# Text shown
▼
Analyzing Public Issues - Clarification through Discussion: A Case Study of Social Studies Teachers
Byford, Jeff, Russell, William, Social Studies Review
In 1957, two events helped set the stage for reform within the social studies curriculum. When the Soviet Union launched Sputnik, Americans feared Soviet technical superiority, causing a collective re-examination of school curriculum. The second event came from two researchers at Purdue University in the form of a public opinion poll of school age children. The results of the poll pushed for the dismal of the social studies in schools. Students believed the government should exercise the right to limit freedom of speech and have the power of search and seizure of individual's homes without search warrants. According to Barr, Barth and Shermis (1977), the Council for Basic Education and a substantial portion of Americans pushed for education reform.
Almost overnight the Office of Education launched a movement to make major changes in the nation's social studies curriculum by funding a variety of social studies projects which included: 1) the Carnegie-Mellon Social Studies Project, 2) the University of Minnesota Project Social Studies, 3) the Anthropology Curriculum Study Project, 4) Basic Concepts in History and Social Sciences, 5) the Committee on the Study of History, 6) the Developmental Economic Education Program, 7) Development of Economic Curricular Materials for Secondary Schools, 8) ECON 12, 9) the High School Geography Project, 10) Sociological Resources for secondary Schools, 11) the Harvard Social Studies Project, 12) Asian Studies Inquiry Project, 13) Project Africa, and 14) the North Central Association Foreign Relations Project (Dumas and Guenther, 1971). Eventual more than 50 projects were develop, to either integrate social studies for the purpose of citizenship education, or to teach history and social sciences as ends in themselves.
▲
# Supplied material
▼
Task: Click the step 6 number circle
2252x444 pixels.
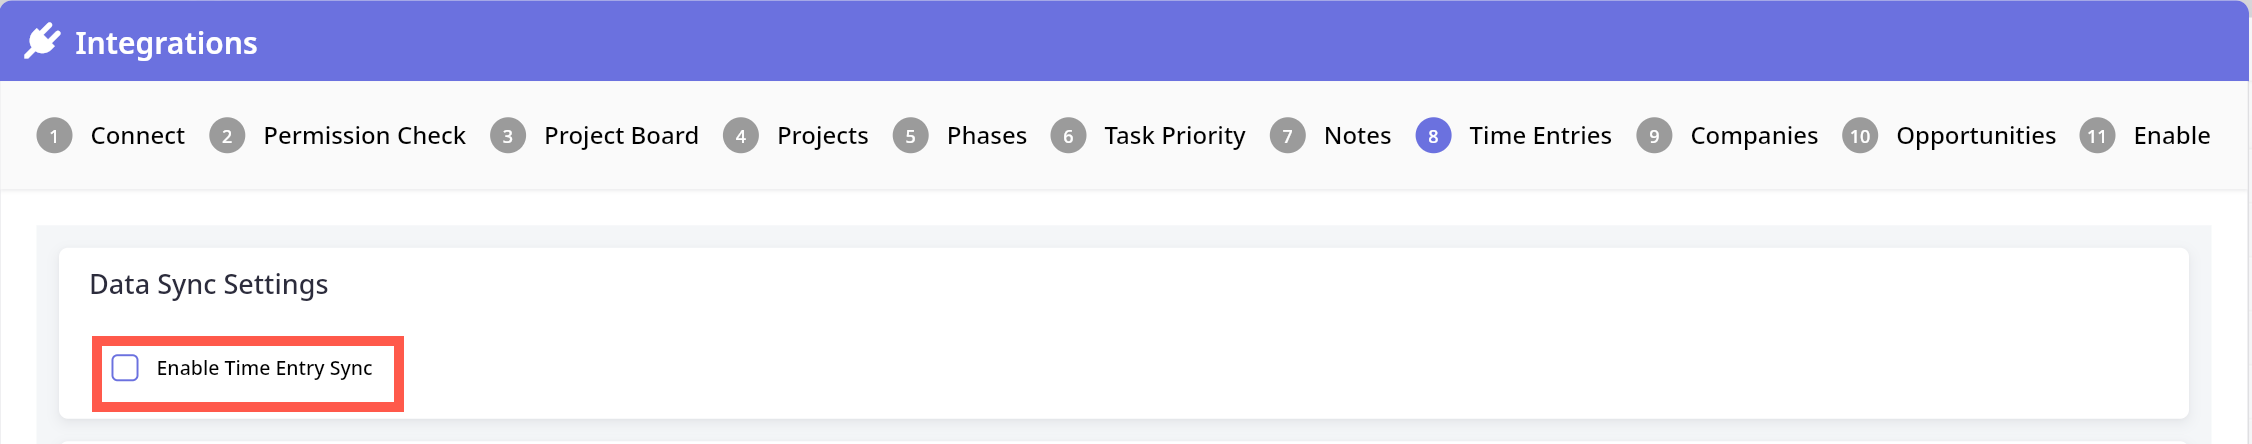Action: 1068,136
▲
# Task set
(a) In the passage on social studies reform after 1957, why did the launch of Sputnik prompt Americans to re-examine the school curriculum? Answer in one to three sentences.
(b) Carry on the account of social studies curriculum reform from the point where it stops.

# Results by task
(a) When the Soviet Union launched Sputnik, Americans feared that the Soviets had technical superiority. That fear led to a collective re-examination of the school curriculum.

(b)
During the 1960s, new materials and projects were developed focusing on controversial issues, inquiry-based assessment, and student-led decision making. The Harvard Social Studies Project was one of the most popular curriculum projects to come out of the new social studies. Developed to teach high school students of average ability to clarify and justify their positions on public issues, the project used historical, fictional, and contemporary situations as illustrations of basic social and value conflicts. Analyzing Public Issues: Clarification through Discussion was one of many approaches used throughout the project.
According to Oliver and Newmann (1969) clarification through discussion can be divided into three basic elements: 1) the analysis of public controversy in terms of prescriptive, descriptive, and analytical issues, 2) the use of distinct strategies for justification and clarification, and 3) a systematic attention to the discussion process as one deals with controversial issues.
Today, the discussion method is one of several teaching strategies used by social studies teachers as a means of learning. Unfortunately, many teachers often neglect this method of instruction due to the lack of control and comfort in students openly discussing and debating issues. Rather, teachers tend to use only one teaching style day after day, which denies the opportunity of a variety of teaching techniques (Siler, 1998).
The use of discussion, particularly clarification and analyzes through discussion can be used to teach students of average ability to clarify and justify their opinions on public issues, literature and historical events. Hess (2001) suggested that teaching with discussion and allowing student feedback means improving students' ability to think. Furthermore, teaching with discussion enables students to develop an understanding of the issues, enhance critical thinking skills, and improve student's interpersonal skills.
Harwood and Hahn (1990) allude that analyzing controversial topics is prevalent to the social studies for three reasons. First, analyzing controversial issues through discussion helps prepare students for future roles as citizens in a pluralistic society. Second, discussion and analyzes of potential controversial public issues helps in the development of critical thinking skills, and third, analyzing public issues to improve the interpersonal skills among students.
Building on previous research, the researchers interviewed public school teachers who attended workshops dealing with teaching controversial issues methods to gain an answer to the following research question: How do the methods in clarification through discussion differ, if any, from other inquiry methods used in your classroom? In answering this research question, teachers were interviewed to gather information on the following related questions; a) In your opinion, what are some of the potential uses of the clarification through discussion technique in your classroom? b) Do you believe the clarification through discussion technique is student friendly when addressing controversial topics and issues?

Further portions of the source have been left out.